- How to complete this task -
Retype only what runs from the line with "Task: Select the active Spark tab" through the end of the entries, exactly and in full, but omit any picture you find.

- Source data -
........

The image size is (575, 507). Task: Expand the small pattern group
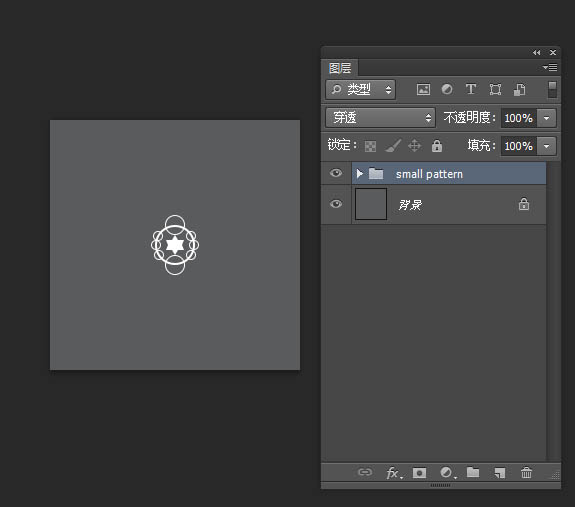point(360,173)
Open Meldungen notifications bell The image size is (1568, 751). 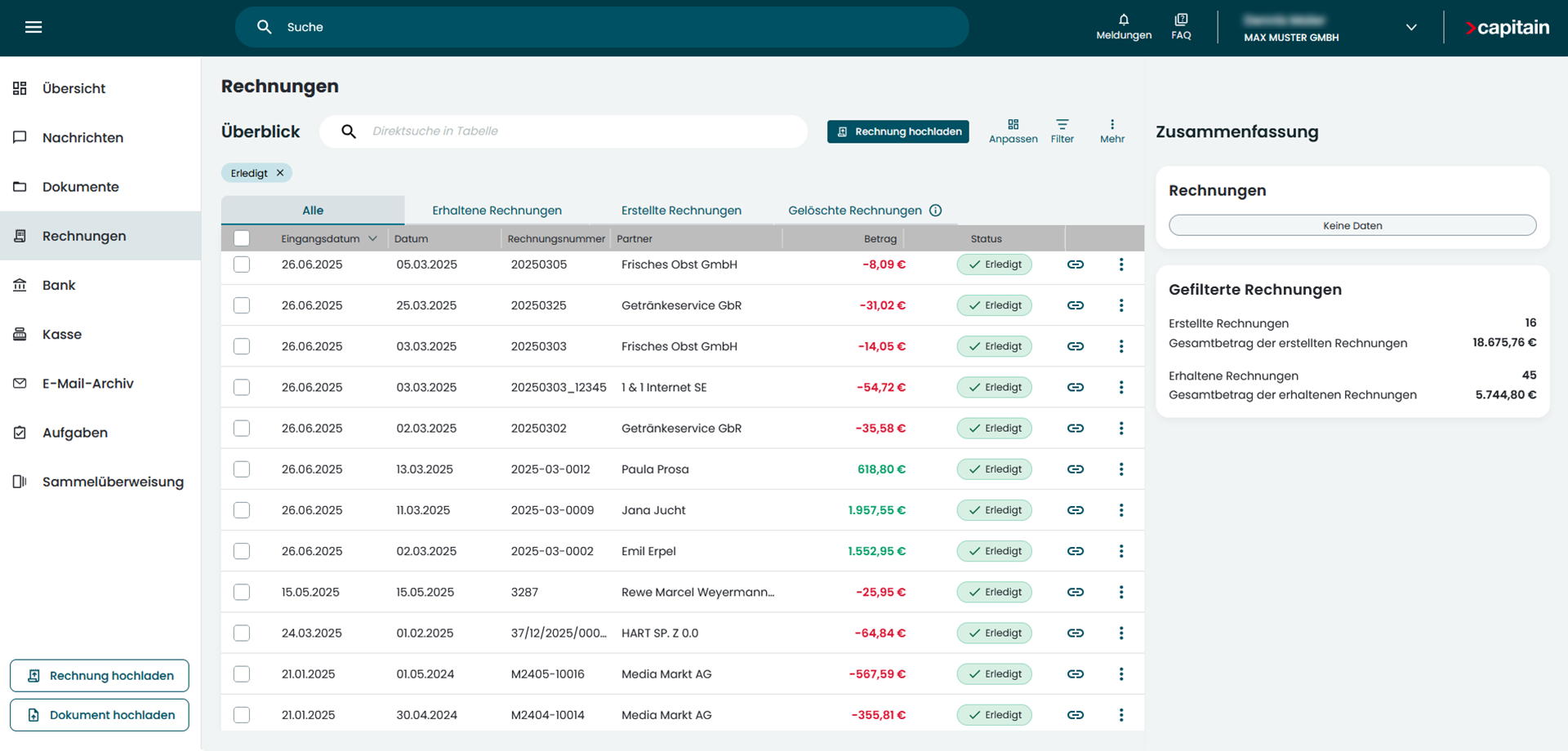tap(1124, 20)
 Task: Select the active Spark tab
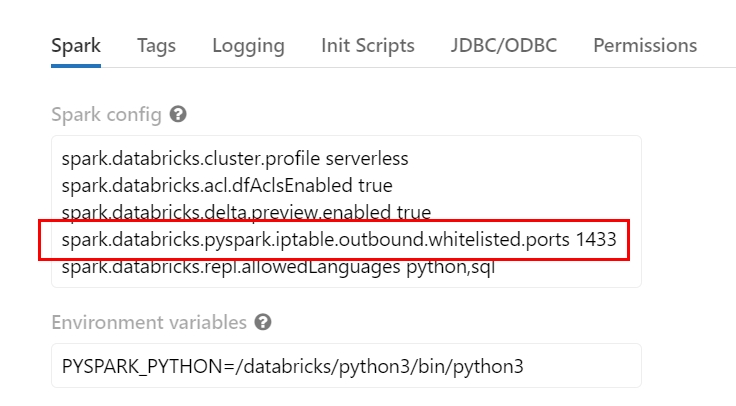pos(76,46)

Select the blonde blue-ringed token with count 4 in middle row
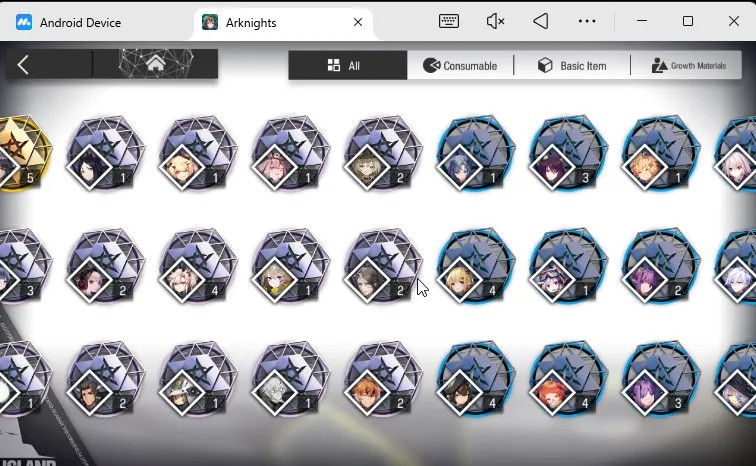(x=476, y=266)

........

- Result below -
 Task: Select the active Spark tab
pos(76,46)

Select the blonde blue-ringed token with count 4 in middle row
(x=476, y=266)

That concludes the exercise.